▶ **PROBLEM TO WORK ON**
The lines to print are the one containing "Mazda CX-30 (27, 2313)" and every line after it through the end of the entries below. Print them exactly and nothing else.

▶ **MATERIAL FOR THE TASK**
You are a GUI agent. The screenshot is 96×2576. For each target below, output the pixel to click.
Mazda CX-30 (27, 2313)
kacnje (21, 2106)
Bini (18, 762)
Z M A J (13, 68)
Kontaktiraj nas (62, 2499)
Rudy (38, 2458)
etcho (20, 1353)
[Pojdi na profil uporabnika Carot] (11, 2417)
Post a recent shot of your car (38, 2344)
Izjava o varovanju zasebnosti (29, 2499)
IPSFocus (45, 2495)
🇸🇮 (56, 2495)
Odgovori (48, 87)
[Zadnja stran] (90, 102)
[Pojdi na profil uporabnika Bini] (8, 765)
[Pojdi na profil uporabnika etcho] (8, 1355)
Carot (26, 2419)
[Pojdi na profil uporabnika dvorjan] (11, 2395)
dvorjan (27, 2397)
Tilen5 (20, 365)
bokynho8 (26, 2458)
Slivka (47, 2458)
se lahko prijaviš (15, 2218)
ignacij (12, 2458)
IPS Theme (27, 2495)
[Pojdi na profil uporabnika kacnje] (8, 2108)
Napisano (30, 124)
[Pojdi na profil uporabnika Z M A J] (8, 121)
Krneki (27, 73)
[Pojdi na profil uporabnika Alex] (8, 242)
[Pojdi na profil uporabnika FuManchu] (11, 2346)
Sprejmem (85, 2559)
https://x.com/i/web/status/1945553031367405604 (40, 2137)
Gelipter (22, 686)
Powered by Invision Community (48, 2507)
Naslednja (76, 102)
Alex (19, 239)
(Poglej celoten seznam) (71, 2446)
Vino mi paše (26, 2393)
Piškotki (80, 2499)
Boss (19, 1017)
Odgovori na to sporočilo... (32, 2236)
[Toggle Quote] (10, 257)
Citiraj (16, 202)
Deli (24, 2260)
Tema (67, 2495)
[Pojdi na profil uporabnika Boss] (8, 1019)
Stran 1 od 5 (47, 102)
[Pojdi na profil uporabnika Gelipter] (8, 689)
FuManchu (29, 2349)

▶ **OUTPUT FOR THIS EXERCISE**
Mazda CX-30 (27, 2313)
kacnje (21, 2106)
Bini (18, 762)
Z M A J (13, 68)
Kontaktiraj nas (62, 2499)
Rudy (38, 2458)
etcho (20, 1353)
[Pojdi na profil uporabnika Carot] (11, 2417)
Post a recent shot of your car (38, 2344)
Izjava o varovanju zasebnosti (29, 2499)
IPSFocus (45, 2495)
🇸🇮 (56, 2495)
Odgovori (48, 87)
[Zadnja stran] (90, 102)
[Pojdi na profil uporabnika Bini] (8, 765)
[Pojdi na profil uporabnika etcho] (8, 1355)
Carot (26, 2419)
[Pojdi na profil uporabnika dvorjan] (11, 2395)
dvorjan (27, 2397)
Tilen5 (20, 365)
bokynho8 (26, 2458)
Slivka (47, 2458)
se lahko prijaviš (15, 2218)
ignacij (12, 2458)
IPS Theme (27, 2495)
[Pojdi na profil uporabnika kacnje] (8, 2108)
Napisano (30, 124)
[Pojdi na profil uporabnika Z M A J] (8, 121)
Krneki (27, 73)
[Pojdi na profil uporabnika Alex] (8, 242)
[Pojdi na profil uporabnika FuManchu] (11, 2346)
Sprejmem (85, 2559)
https://x.com/i/web/status/1945553031367405604 (40, 2137)
Gelipter (22, 686)
Powered by Invision Community (48, 2507)
Naslednja (76, 102)
Alex (19, 239)
(Poglej celoten seznam) (71, 2446)
Vino mi paše (26, 2393)
Piškotki (80, 2499)
Boss (19, 1017)
Odgovori na to sporočilo... (32, 2236)
[Toggle Quote] (10, 257)
Citiraj (16, 202)
Deli (24, 2260)
Tema (67, 2495)
[Pojdi na profil uporabnika Boss] (8, 1019)
Stran 1 od 5 (47, 102)
[Pojdi na profil uporabnika Gelipter] (8, 689)
FuManchu (29, 2349)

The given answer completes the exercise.